Dangkalnya hiposenter gempa telah memicu kerusakan yang cukup parah dalam skala intensitas VII-VIII Modified Mercalli Intensity(MMI). Tidak hanya rumah yang rusak parah, jalan-jalan pun terbelah oleh dasyatnya guncangan.

Kerusakan paling parah terjadi di daerah sekitar Kota New Mirpur, wilayah Kashmir yang dikelola Pakistan, berjarak 85 km sebelah tenggara Islamabad. Masyarakat yang bermukim di Peshawar, Rawalpindi, Lahore, Sialkot, Sargodha, Mansehra, Gujrat, Chintral, Malakand, Multan, Shangla, Bajaur, Swat, Sahiwal, dan Rahim Yar Khan dapat merasakan gempa tersebut. 

Korban jiwa mencapai 23 orang dan lebih dari 300 lainnya luka-luka.   

Baca juga: Indonesia hadapi 924 gempa sepanjang September 2019

Daryono mengatakan jika memperhatikan mekanisme sumber gempa berupa sesar naik (thrust fault), diduga sistem sesar Himalayan Frontal Thrust (HFZ), yang menjadi pembangkit gempa ternyata melintas di dekat Kota New Mirpur yang merupakan zona benturan antara mikro kontinen India dan Asia. Pakistan dan Kashmir terletak di zona itu sehingga wajar jika negara tersebut sangat rentan terhadap gempa bumi.

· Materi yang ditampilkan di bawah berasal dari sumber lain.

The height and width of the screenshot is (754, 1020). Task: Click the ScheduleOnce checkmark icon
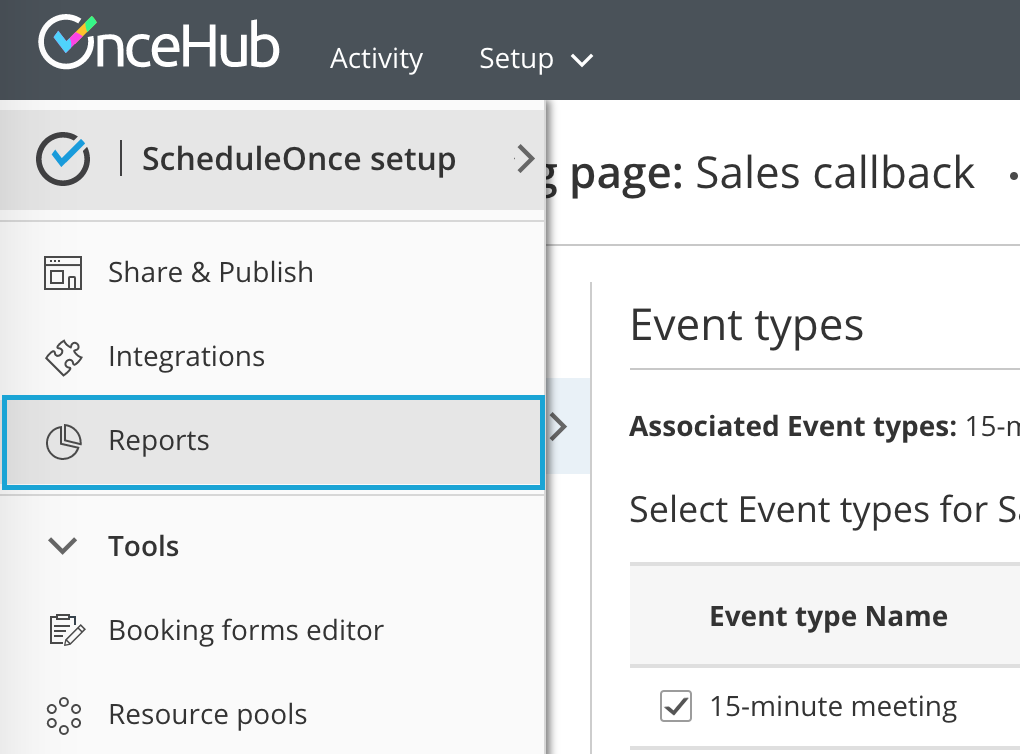pyautogui.click(x=63, y=158)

Berdasarkan catatan terakhir, gempa besar berkekuatan M 7,5 juga pernah mengguncang Pakistan dan Afghanistan pada 26 Oktober 2015, menewaskan lebih dari 400 orang dan merusak gedung-gedung serta jalan di daerah itu. 

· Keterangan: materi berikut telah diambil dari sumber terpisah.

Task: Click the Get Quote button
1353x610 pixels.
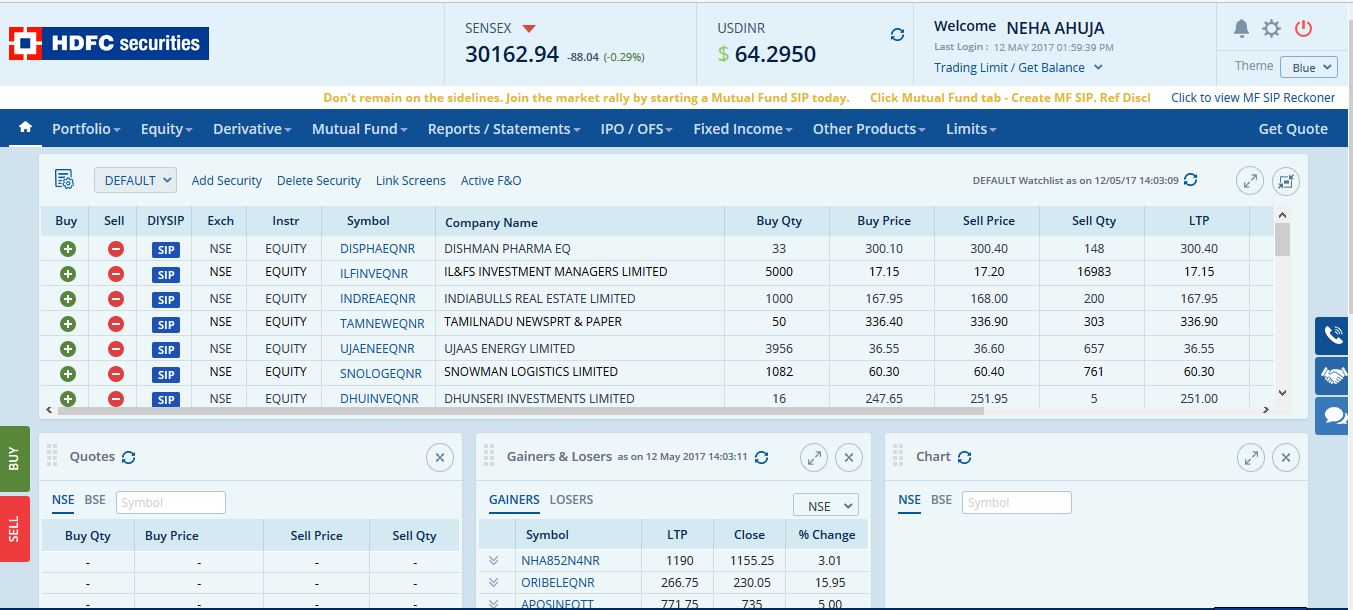Action: [x=1292, y=129]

Sedangkan gempa pada 8 Oktober 2005 berkekuatan M 7,6 menewaskan lebih dari 73.000 orang dan menyebabkan sekitar 3,5 juta orang kehilangan tempat tinggal, terutama di wilayah Azad Jammu dan Kashmir. 

                                                                                                 Banyak sesar 
Indonesia memiliki begitu banyak sesar dan belum semuanya terungkap oleh para peneliti maupun ahli. Perlu dicari tahu pula mana sesar yang masih aktif. 

Pada hari yang sama, saat Maluku diguncang gempa, BMKG mencatat wilayah Kendal pada pukul 14.06 WIB dan Temanggung pada pukul 22.14 WIB juga diguncang gempa tektonik dengan magnitudo 3,3, sedangka episenter berjarak 17 km barat data Kendal, Jawa Tengah pada kedalaman 13 km.

Daryono mengatakan jika ditinjau dari lokasi episenter dan kedalamannya tampak bahwa gempa itu jenis gempa kerak dangkal (shallow crustal earthquake) akibat aktivitas sesar aktif. 

Pembangkit gempa ini diduga kuat karena sistem Sesar Semarang pada ujung segmen paling barat di selatan Cepiring, karena titik pusat gempa berada dijalur sesar ini.

Dampak gempa yang digambarkan oleh peta tingkat guncangan (shakemap) BMKG dan laporan masyarakat menunjukkan bahwa guncangan dirasakan di Kendal, Cepiring, Kaliwungu, Mangkang, dan Kedu (Temanggung) dalam skala intensitas II MMI yang artinya getaran dirasakan oleh beberapa orang, sedangkan benda-benda ringan yang digantung bergoyang. 

Baca juga: Takut gempa susulan, warga Kaitetu bermalam di Masjid kuno Wapauwe

Meskipun gempa ini kekuatannya relatif kecil dan tidak terlalu berdampak, katanya, tetapi gempa Kendal ini menjadi bukti dan pengingat semua bahwa struktur Sesar Semarang atau sesar naik Semarang (Semarang Thrust) yang melintas di Kota Semarang ini masih aktif sehingga patut diwaspadai. 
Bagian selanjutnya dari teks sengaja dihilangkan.